Some harbor trucking companies sign contracts with ocean carriers for "store-door moves," which entail shuttling containers from the harbor to the distribution centers operated by retailers and importers. The trucking rate is rolled into the through rate that ocean carriers and importers negotiate without involvement by the trucking company.

Importers sometimes "nominate" trucking companies, telling the ocean carrier what trucking companies they prefer to move their freight from the harbor to the distribution centers. A few harbor trucking companies are owned by shipping lines. Their drivers may be owner-operators or direct employees, and the direct employees are in a few cases organized by the Teamsters union.

The vast majority of the nation's harbor drivers, though, are independents. They own their own rigs and contract with the trucking companies. Most trucking companies maintain an arm's-length relationship with the drivers in an attempt to demonstrate to the government for tax purposes that the drivers are independent contractors rather than direct employees. In those cases, shipping lines pay trucking companies a rate based primarily on mileage. The trucking companies pass on to the drivers 70 percent to 75 percent of the base rate, keeping the remainder for overhead, insurance and their profit.

The complex equation is muddled even further by a steady stream of owner-operator drivers, often immigrants. Initially, these drivers are willing to work for less than established drivers. That allows some trucking companies to underbid the established trucking companies for business, with the result being relentless pressure on freight rates.

When drivers are mostly of the same ethnic background, local leaders sometimes emerge, such as Latino leaders in Southern California. In Oakland, where the driver work force is diverse, there are leaders for the white, black, Latino and East Indian drivers. Add to that condition the inability of trucking companies to collectively set rates and working conditions due to U.S. antitrust laws, and the result is a recipe for chaos where there is no recognized bargaining unit on either side.

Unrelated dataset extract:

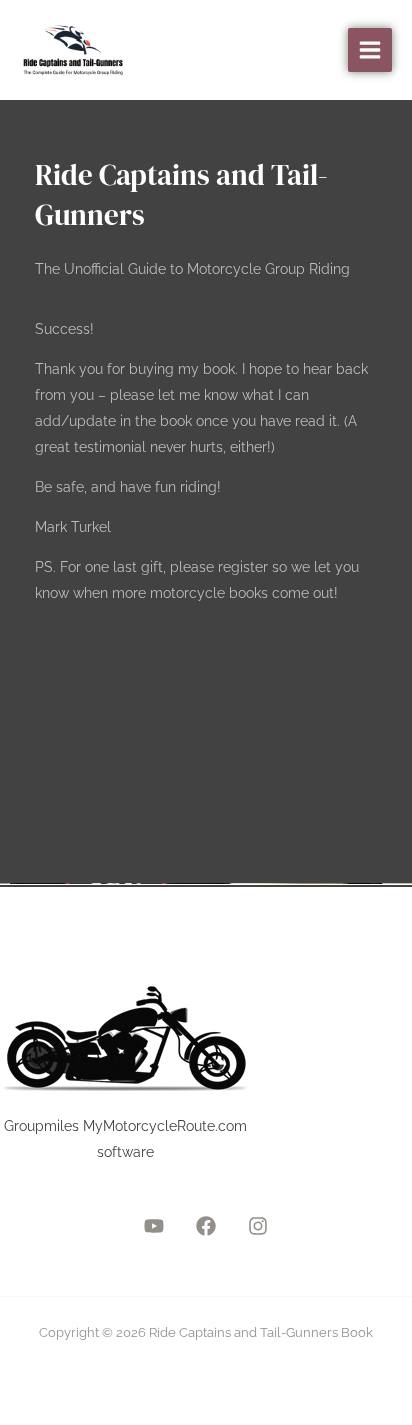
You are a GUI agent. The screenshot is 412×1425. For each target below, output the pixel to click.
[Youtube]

The Teamsters recognized this void three years ago and has been methodically - though so far unsuccessfully - attempting to bring order, and unionization, to container ports. "Drivers have to have a voice to collectively express the concerns and the needs they have. They need a forum," said Chuck Mack, director of the Teamsters port division. "Of course, we believe that voice should be the Teamsters."

Mack said a stable, well-paid driver work force represented by a union would provide drivers with a means of protest other than unpredictable work stoppages. He said this would benefit the entire intermodal industry. "We don't look at this as a one-way street. Everyone has to look at the bigger picture," he said.

Unlike ocean carriers, truckers lack antitrust immunity. While shipping lines can form a discussion agreement and discuss the freight rates they charge to shippers, trucking companies cannot form a similar unit and negotiate trucking rates for container hauling.

The fuel surcharges that ship lines pay to truckers vary considerably. An industry consultant who tracks surcharges said that in May, APL Ltd. paid the highest surcharges, 9 percent. Most other carriers paid less than 7 percent and some paid as little as 3 percent, while trucking companies were seeking surcharges of 14 percent to cover diesel prices of $2.40 a gallon. "We consider truckers to be our customers," said Scott Dailey, an APL spokesman.

In some cases, trucking industry associations take up the cause of the drivers. Trucking-company members of the Association of Bi-State Motor Carriers in New York-New Jersey, for example, pay their drivers a fuel surcharge even if ocean carriers or shippers refuse to reimburse the trucking companies, said Jeff Bader, president of the association and of Golden Carriers Inc. in Hillside, N.J. "You have to do the right thing," he said. It's in the best economic interests of shipping lines and terminal operators to pay fair trucking rates and to provide drivers with good working conditions, Bader said. "That's what prudent businessmen do."